A free window to share ideas on the proposed trade deal between the two countries has been opened until April 28 when those who may have ideas are required to submit them in writing, reports Business Daily.
The US Trade Police Staff Committee (TPSC) will thereafter, hold a public hearing on this in Washington DC.
“The Office of the United States Trade Representative (USTR) is seeking public comments on a proposed US-Kenya trade agreement, including US interests and priorities, to develop the US negotiating positions,” USTR Trade Policy Staff Committee chair Edward Gresser said Monday in a public notice.
“You can provide comments in writing and orally at a public hearing. The Administration’s aim in negotiations with Kenya is to address both tariff and non-tariff barriers and to achieve free, fair, and reciprocal trade,” added the public notice.
The trade talks were touched off by President Uhuru Kenyatta’s visit to US President Donald Trump in February 2020. After Uhuru’s visit, the US Congress was informed of the country’s willingness to negotiate a free trade deal with Kenya.
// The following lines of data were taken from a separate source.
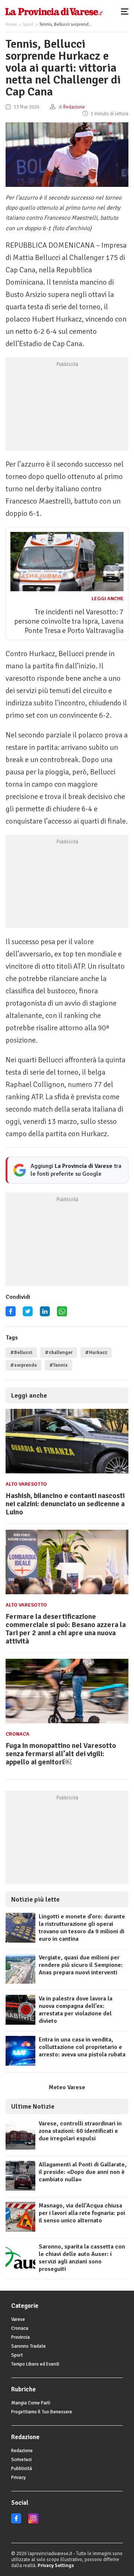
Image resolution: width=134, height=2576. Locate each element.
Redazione (22, 2451)
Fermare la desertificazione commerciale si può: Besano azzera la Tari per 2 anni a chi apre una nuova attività (66, 1629)
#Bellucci (21, 1353)
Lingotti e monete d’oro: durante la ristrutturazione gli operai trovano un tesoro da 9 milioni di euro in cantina (82, 1928)
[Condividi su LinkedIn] (45, 1314)
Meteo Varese (67, 2087)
The negotiation on a raft of proposals to the govern the free trade between the two countries have already started with a section of Kenyan firms discounting claims that the trade agreement could be a leeway to flood Kenyan markets with cheap goods produced by US factories.
Kenya Private Sector Alliance CEO Carole Kariuki maintained that the US-Kenya trade agreement will open a new frontier for Kenyans to export more and in return, get imports from the US.
“Kenya should draw lessons from Morocco on the challenges and opportunities that are emerging with the free trade agreement between them and the US to learn and eventually do better,” Ms Kariuki remarked last week.
Kenya’s trade with the US through the Africa Growth and Opportunity Act (Agoa) has in the past yielded to exports to the US totalling to Sh32.7 billion in 2017.
In 2015, exports to the US through Agoa hit an all-time high at Sh35.2 billion according to the Economic Survey Data.
The Agoa deal which has 40 Africa states onboard expires in 2025.
African countries under Agoa enjoy duty-free access to the US market in over 6,000 production lines.